Edward found Leonard’s table and the card with his name on it, placed next to April’s. On the other side of her sat Leonard, and April’s husband, a polite academic, who nodded rather than spoke. Someone said he was a philosopher. April was great company, from a small town in Texas, and, in her own words, feeling like a fish out of water in New York. She preferred working in Texas, where no one knew her. Edward asked her how she got started.
“I don’t know why I was driven to paint. I grew up in a trailer park. I sort of felt like the images and colors ran away from me if I didn’t try and capture them.” Edward liked her immediately.
The screen flashed to one of her pieces. “Incredible,” Edward said. “Congratulations.”
“Hey, thanks,” April twanged.
They stood in front of their chairs, waiting for the guests still staggering in from cocktail hour. A woman draped in Ferragamo brushed past their table. A stream of women dressed in ballgowns crowned with ornamental glitter, with plunging necklines and feather boas, traipsed past. A group of Japanese investment bankers congregated at the bar. An artist couple bent on making a statement, he in long dreadlocks and she in a snakeskin dress so tight it looked painted on, took their seats at a table next to them. An artist who showed in a trendy new gallery in Bushwick (Edward had read about her) tried to insert herself into their conversation by asking Edward if he ever made studio visits. Each finger on her hand had nail polish in a different primary color.
“It’s quite a scene, isn’t it,” Edward said to April, after he managed to dodge the conversation with the artist from Bushwick.

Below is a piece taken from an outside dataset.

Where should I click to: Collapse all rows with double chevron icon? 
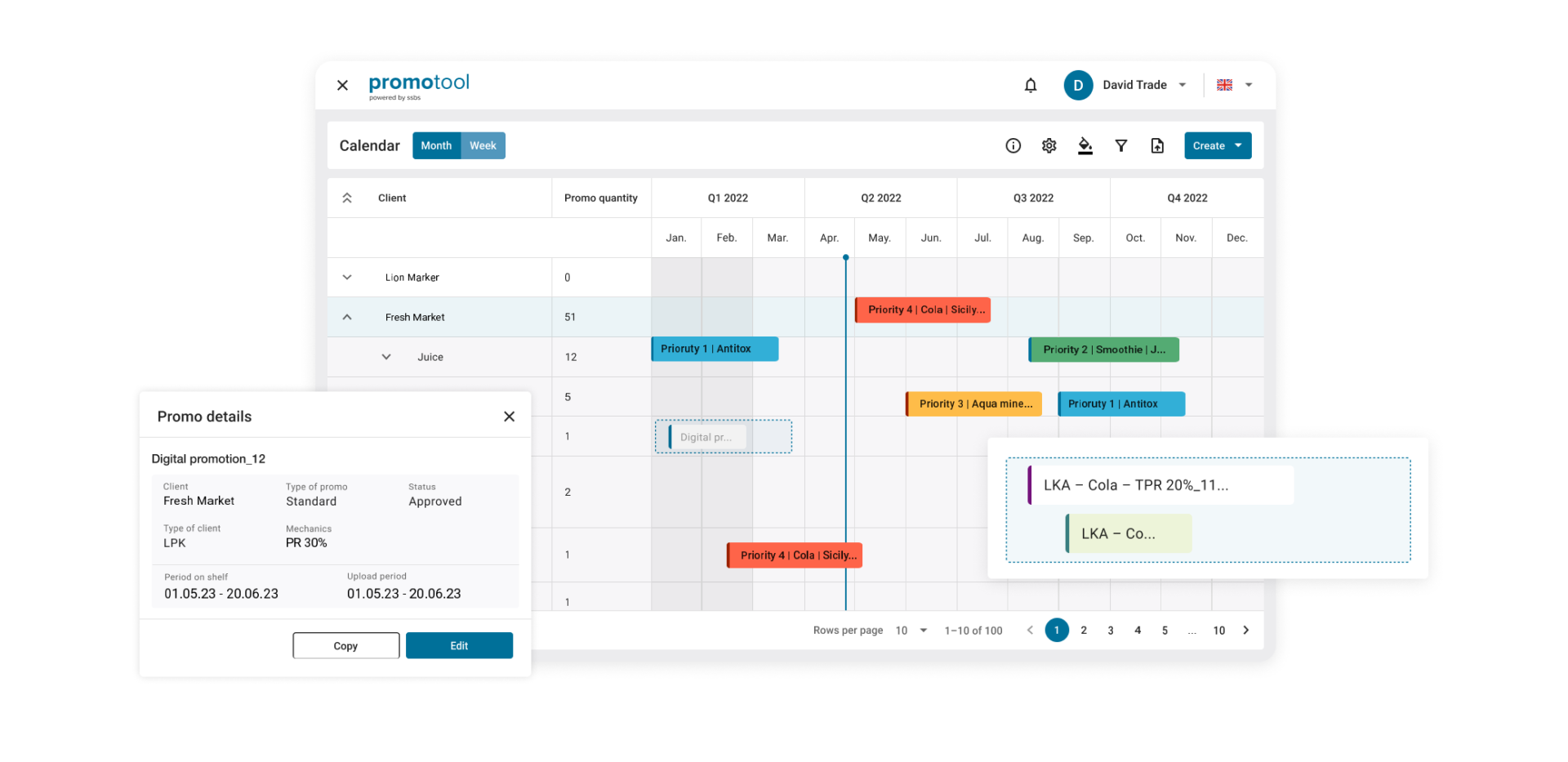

April was dressed in a simple black frock with a red rose tucked into the braid of her blonde hair. “It sure is,” she said. “I’m ready to head back to the sticks. I could never make art here.” She spoke loud enough for Leonard to hear her. “That’s why I have Leonard.”
“You’re in good hands.”
“That’s what Leonard says about your artists.”
He glanced over at the Mayweather and Darby group, two or three tables away. There they were—the great and famous art couple. Agnes looked radiantly understated, not too beautiful or overly glamorous. She was dressed in tailored slacks and a sleek satin jacket with a soft camisole underneath, her red hair pushed back with a velvet headband. On one side of her was Nate—she clutched his arm. He looked slightly beleaguered, unshaven, perhaps having partied all night, the old guard still trying to hold onto the fort. Planted on the other side of her, Savan leaned back in his seat wearing a broad grin. Nate leaned in to whisper in Agnes’s ear. She laughed and kissed him openly on the mouth. Nate rose, loosened a cigarette from the pack he took from his breast pocket, and wandered outside the tent.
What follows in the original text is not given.